Mechanisms of Exercise Intolerance Across the Breast Cancer Continuum: A Pooled Analysis of Individual Patient Data

Abstract

Purpose: The purpose of this study is to evaluate the prevalence of abnormal cardiopulmonary responses to exercise and pathophysiological mechanism(s) underpinning exercise intolerance across the continuum of breast cancer (BC) care from diagnosis to metastatic disease.

Methods: Individual participant data from four randomized trials spanning the BC continuum ([1] prechemotherapy [n = 146], [2] immediately postchemotherapy [n = 48], [3] survivorship [n = 138], and [4] metastatic [n = 47]) were pooled and compared with women at high-risk of BC (BC risk; n = 64). Identical treadmill-based peak cardiopulmonary exercise testing protocols evaluated exercise intolerance (peak oxygen consumption; V̇O2peak) and other resting, submaximal, and peak cardiopulmonary responses. The prevalence of 12 abnormal exercise responses was evaluated. Graphical plots of exercise responses were used to identify oxygen delivery and/or uptake mechanisms contributing to exercise intolerance. Unsupervised, hierarchical cluster analysis was conducted to explore exercise response phenogroups.

Results: Mean V̇O2peak was 2.78 ml O2.kg-1·min-1 (95% confidence interval [CI], -3.94, -1.62 mL O2.kg-1·min-1; P < 0.001) lower in the pooled BC cohort (52 ± 11 yr) than BC risk (55 ± 10 yr). Compared with BC risk, the pooled BC cohort had a 2.5-fold increased risk of any abnormal cardiopulmonary response (odds ratio, 2.5; 95% confidence interval, 1.2, 5.3; P = 0.014). Distinct exercise responses in BC reflected impaired oxygen delivery and uptake relative to control, although considerable inter-individual heterogeneity within cohorts was observed. In unsupervised, hierarchical cluster analysis, six phenogroups were identified with marked differences in cardiopulmonary response patterns and unique clinical characteristics.

Conclusions: Abnormal cardiopulmonary response to exercise is common in BC and is related to impairments in oxygen delivery and uptake. The identification of exercise response phenogroups could help improve cardiovascular risk stratification and guide investigation of targeted exercise interventions.

Figure 1.. Odds of abnormal cardiopulmonary response.

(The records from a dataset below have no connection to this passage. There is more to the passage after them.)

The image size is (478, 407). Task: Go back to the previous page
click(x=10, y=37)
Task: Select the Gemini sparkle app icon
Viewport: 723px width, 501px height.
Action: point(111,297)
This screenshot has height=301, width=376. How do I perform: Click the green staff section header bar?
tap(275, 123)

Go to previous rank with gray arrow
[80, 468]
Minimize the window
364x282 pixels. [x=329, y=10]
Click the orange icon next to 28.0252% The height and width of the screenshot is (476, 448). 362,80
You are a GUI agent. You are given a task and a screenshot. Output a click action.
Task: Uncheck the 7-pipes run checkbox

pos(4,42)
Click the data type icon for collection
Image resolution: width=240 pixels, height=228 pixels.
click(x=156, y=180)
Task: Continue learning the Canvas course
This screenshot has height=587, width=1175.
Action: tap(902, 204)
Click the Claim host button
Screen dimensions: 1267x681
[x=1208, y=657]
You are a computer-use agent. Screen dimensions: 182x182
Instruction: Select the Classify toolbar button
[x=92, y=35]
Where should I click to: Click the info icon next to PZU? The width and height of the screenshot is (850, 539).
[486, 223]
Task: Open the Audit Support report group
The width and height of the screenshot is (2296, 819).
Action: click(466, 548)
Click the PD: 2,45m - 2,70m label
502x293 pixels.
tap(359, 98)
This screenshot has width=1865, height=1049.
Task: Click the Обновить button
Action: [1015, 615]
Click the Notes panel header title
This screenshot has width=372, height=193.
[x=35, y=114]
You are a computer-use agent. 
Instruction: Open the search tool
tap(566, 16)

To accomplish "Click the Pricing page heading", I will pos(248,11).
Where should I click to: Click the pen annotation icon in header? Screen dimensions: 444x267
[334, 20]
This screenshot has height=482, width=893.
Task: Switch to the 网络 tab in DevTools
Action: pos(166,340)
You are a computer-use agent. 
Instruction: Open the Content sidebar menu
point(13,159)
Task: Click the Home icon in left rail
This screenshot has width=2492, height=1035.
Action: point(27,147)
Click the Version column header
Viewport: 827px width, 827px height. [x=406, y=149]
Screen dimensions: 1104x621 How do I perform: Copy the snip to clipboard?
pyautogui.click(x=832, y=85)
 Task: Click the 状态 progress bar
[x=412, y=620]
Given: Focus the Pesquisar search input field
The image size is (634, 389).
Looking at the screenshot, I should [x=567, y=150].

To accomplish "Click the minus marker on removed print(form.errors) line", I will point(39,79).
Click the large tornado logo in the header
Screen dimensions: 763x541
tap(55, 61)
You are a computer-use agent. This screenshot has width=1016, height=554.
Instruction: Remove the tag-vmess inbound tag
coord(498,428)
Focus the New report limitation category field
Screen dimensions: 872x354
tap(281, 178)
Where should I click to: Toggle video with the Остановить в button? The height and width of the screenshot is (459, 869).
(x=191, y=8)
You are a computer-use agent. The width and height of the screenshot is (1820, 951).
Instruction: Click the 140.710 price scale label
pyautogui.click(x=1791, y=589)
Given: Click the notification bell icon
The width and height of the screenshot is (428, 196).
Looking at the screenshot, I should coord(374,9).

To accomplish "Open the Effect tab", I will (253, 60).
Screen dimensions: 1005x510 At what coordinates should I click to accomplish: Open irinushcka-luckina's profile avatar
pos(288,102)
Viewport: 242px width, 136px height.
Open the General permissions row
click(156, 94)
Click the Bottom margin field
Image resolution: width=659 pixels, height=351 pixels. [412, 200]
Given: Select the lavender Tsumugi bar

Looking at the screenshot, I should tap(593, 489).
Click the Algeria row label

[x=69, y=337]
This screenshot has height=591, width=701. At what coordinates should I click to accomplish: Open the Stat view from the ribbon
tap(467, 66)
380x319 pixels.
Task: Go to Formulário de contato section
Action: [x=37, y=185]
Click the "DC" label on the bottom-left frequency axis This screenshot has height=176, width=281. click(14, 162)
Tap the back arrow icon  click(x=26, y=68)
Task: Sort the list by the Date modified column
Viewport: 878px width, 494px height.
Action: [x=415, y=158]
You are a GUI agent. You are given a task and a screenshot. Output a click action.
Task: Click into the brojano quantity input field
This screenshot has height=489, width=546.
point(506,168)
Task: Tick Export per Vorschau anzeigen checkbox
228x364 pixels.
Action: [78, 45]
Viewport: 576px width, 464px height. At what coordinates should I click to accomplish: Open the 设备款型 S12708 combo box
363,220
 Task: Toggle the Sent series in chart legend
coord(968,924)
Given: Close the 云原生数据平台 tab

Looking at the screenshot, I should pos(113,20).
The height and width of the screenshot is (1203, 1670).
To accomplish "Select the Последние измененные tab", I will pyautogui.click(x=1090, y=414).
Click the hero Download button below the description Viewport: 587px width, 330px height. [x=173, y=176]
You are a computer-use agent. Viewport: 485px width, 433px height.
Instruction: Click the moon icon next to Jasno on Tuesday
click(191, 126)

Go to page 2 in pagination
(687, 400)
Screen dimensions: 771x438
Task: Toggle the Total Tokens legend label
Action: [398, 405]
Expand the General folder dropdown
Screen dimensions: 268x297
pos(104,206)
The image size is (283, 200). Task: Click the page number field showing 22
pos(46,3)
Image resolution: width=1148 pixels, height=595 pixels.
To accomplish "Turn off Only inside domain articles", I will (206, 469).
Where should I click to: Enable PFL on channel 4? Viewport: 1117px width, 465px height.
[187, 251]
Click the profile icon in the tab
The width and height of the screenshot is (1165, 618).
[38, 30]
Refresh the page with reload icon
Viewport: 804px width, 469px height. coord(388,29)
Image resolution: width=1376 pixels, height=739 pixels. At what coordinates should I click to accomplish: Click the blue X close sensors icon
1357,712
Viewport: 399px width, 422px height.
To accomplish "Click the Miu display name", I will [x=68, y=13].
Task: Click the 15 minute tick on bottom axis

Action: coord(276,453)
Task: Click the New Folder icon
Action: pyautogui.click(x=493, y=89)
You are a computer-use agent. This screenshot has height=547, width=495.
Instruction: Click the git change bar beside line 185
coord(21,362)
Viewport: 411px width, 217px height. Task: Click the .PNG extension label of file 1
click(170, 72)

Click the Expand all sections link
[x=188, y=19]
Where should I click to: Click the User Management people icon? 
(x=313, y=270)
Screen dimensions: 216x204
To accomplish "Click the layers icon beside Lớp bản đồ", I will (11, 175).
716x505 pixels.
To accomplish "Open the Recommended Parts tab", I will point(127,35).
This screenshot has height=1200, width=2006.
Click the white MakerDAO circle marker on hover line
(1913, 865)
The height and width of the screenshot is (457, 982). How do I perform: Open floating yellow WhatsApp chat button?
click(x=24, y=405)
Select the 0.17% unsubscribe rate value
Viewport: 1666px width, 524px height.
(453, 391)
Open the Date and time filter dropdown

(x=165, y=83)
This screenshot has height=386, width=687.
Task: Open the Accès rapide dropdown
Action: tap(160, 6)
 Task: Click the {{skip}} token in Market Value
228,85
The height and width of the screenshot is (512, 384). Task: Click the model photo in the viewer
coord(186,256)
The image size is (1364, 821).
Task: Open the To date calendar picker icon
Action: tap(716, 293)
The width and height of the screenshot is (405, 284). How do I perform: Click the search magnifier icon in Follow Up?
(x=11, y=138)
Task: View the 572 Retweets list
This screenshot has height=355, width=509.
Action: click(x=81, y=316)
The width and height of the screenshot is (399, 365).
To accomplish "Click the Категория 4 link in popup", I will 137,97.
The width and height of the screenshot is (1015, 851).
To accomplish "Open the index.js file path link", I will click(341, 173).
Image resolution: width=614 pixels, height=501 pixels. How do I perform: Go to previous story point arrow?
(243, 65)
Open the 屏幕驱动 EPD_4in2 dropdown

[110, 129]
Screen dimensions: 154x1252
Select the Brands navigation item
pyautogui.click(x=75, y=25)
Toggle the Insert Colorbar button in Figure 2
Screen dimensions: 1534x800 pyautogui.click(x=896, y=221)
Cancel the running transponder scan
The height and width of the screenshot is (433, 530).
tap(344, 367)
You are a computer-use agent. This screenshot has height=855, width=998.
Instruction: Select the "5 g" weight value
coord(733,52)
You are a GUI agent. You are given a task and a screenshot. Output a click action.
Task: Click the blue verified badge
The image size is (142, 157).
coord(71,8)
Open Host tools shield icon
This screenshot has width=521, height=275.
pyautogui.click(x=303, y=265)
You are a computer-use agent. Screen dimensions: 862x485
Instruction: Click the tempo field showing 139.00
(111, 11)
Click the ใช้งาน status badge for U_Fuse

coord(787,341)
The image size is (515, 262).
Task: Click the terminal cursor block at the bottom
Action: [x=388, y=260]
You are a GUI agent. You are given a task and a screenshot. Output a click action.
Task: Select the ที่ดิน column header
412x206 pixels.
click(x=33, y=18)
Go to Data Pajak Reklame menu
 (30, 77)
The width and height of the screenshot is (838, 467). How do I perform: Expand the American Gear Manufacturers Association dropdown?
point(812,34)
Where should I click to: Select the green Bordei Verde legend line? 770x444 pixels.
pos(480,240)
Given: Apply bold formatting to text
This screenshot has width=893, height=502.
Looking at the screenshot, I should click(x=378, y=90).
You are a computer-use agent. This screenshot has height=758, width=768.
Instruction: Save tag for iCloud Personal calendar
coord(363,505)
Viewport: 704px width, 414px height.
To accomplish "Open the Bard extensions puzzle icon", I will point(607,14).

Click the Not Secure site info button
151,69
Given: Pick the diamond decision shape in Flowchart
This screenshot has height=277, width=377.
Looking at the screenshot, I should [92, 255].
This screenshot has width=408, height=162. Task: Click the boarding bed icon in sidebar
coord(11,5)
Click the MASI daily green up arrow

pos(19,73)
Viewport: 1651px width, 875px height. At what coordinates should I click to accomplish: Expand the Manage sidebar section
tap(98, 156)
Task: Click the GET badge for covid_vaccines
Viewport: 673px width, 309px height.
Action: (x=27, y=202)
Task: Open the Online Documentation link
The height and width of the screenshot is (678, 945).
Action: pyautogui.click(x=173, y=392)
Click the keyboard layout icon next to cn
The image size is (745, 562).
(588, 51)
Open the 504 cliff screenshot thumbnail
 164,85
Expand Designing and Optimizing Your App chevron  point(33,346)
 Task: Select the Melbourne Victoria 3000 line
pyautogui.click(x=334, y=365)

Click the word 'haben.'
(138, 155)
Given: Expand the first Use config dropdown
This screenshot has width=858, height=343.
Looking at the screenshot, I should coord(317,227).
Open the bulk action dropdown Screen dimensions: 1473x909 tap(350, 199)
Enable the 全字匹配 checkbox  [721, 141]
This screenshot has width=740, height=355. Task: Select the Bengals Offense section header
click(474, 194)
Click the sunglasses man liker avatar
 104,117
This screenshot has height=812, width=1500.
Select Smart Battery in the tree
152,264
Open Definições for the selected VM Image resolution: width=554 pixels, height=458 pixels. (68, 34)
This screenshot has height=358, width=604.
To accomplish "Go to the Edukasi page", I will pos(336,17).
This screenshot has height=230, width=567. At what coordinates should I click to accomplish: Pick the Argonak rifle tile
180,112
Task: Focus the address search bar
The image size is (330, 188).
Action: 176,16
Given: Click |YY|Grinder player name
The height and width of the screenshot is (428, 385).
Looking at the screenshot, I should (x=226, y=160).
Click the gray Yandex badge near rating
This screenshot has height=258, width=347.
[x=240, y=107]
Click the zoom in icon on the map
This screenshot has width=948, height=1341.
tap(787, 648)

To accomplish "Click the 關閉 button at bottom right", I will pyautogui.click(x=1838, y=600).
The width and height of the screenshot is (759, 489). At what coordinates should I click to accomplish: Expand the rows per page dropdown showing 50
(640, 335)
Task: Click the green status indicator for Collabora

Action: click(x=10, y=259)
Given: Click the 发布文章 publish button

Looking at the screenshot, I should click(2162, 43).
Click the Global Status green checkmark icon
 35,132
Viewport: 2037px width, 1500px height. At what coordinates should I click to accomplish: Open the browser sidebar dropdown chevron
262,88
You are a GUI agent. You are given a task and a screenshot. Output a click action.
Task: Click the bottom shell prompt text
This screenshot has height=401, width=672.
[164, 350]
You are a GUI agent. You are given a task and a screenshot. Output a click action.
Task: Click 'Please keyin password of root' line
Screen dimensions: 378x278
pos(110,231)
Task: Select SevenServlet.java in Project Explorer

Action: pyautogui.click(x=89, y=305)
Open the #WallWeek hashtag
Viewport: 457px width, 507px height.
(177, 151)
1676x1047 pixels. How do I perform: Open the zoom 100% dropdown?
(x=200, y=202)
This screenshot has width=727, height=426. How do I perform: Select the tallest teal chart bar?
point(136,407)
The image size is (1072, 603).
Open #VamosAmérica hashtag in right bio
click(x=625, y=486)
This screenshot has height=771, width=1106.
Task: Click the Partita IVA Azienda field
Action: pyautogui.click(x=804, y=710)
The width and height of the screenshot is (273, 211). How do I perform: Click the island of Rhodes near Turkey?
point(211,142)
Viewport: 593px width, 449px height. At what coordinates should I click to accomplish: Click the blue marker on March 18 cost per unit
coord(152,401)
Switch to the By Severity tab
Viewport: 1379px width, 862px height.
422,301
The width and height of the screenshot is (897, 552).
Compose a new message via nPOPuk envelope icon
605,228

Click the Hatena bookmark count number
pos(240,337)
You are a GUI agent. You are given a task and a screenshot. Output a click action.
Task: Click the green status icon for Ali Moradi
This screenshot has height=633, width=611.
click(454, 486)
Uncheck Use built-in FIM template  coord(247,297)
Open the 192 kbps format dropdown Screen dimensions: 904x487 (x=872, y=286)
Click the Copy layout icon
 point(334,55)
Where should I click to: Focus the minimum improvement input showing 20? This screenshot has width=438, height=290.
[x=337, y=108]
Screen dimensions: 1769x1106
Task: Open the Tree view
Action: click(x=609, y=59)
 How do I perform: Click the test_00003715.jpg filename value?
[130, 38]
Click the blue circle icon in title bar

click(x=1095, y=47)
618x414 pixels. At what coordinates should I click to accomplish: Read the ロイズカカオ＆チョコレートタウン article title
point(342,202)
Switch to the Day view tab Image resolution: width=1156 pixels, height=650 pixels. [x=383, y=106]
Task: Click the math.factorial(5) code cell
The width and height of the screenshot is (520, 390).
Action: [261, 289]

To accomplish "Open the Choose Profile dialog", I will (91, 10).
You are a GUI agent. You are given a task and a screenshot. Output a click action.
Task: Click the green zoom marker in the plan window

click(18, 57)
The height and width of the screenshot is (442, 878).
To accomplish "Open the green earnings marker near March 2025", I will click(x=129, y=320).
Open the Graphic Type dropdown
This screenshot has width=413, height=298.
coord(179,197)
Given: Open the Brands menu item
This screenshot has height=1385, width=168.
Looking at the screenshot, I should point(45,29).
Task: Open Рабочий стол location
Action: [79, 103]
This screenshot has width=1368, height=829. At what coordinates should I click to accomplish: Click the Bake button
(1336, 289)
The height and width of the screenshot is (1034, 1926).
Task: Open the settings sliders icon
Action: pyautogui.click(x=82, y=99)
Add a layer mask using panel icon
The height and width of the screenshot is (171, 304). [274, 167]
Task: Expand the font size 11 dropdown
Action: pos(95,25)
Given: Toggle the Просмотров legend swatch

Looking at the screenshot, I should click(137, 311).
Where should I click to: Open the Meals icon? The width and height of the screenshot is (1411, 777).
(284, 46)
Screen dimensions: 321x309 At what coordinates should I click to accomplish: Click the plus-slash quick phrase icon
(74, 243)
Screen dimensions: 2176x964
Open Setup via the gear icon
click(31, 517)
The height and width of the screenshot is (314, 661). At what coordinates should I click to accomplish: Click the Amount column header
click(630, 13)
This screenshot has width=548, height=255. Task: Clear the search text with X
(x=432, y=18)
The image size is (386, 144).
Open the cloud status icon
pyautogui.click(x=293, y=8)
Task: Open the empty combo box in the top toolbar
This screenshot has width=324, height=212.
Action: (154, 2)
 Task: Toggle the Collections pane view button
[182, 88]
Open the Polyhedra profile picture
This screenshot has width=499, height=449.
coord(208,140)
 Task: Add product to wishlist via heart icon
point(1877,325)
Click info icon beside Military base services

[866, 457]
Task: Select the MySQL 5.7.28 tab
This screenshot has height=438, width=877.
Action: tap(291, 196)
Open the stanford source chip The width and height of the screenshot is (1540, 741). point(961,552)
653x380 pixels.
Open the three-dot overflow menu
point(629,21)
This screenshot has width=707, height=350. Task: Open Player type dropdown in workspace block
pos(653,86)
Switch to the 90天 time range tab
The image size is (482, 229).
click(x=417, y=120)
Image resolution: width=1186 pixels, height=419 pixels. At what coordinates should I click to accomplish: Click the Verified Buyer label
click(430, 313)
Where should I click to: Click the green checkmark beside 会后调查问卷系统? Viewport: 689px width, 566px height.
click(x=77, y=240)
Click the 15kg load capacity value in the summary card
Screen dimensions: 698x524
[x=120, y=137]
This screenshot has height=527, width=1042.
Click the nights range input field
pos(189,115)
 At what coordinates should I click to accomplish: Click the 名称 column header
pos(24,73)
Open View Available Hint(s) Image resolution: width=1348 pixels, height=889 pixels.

Odds ratio of abnormal cardiopulmonary exercise response in the pooled breast cancer cohort relative to control. Abbreviations: HR, heart rate; SBP, systolic blood pressure; DBP, diastolic blood pressure; VO₂, oxygen uptake; VCO₂ carbon dioxide production; VE, ventilation; OUES, oxygen uptake efficiency slope.

Figure 2.. Exercise response patterns.

(A) VO₂ vs. time; (B) HR vs. VO₂ vs. O₂ pulse; (C) VE vs. VCO₂; (D) VE vs. VO₂; (E) VE/VO₂ & VE/VCO₂ vs. VO₂; (F) Vt vs. VO₂ vs. RR. Mean data for the pooled breast cancer (blue) and BC risk (black) cohorts. Individual patient data within each cohort averaged at 1-minute timepoints (truncated at the point reached by ≥85% of participants) and at peak. Abbreviations: VO₂, oxygen uptake; HR, heart rate; O₂, oxygen; VCO₂ carbon dioxide production; VE, ventilation; Vt, tidal volume; RR, respiration rate.

Figure 3.. Inter-individual oxygen uptake exercise response pattern by cohort.

Each gray line represents an individual study participant, blue lines represent mean data, and blue dots represent mean peak data. Abbreviations: VO₂, oxygen uptake.

Figure 4.. Cardiopulmonary response phenogrouping.

(A) Phenogroup heatmap. Columns represent individual study participants; rows represent phenotypes. Red indicates increased value and blue indicates decreased value of a phenotypic parameter relative to the mean; the intensity of the color represents the magnitude of increase or decrease. (B) VO₂ vs. time by phenogroup; (C) VE vs. VCO₂ by phenogroup; (D) O₂ pulse vs. VO₂ by phenogroup; (E) HR vs. VO₂ by phenogroup; (E). Abbreviations: VE, ventilation; VCO₂ carbon dioxide production; HR, heart rate; O₂, oxygen; VO₂, oxygen uptake.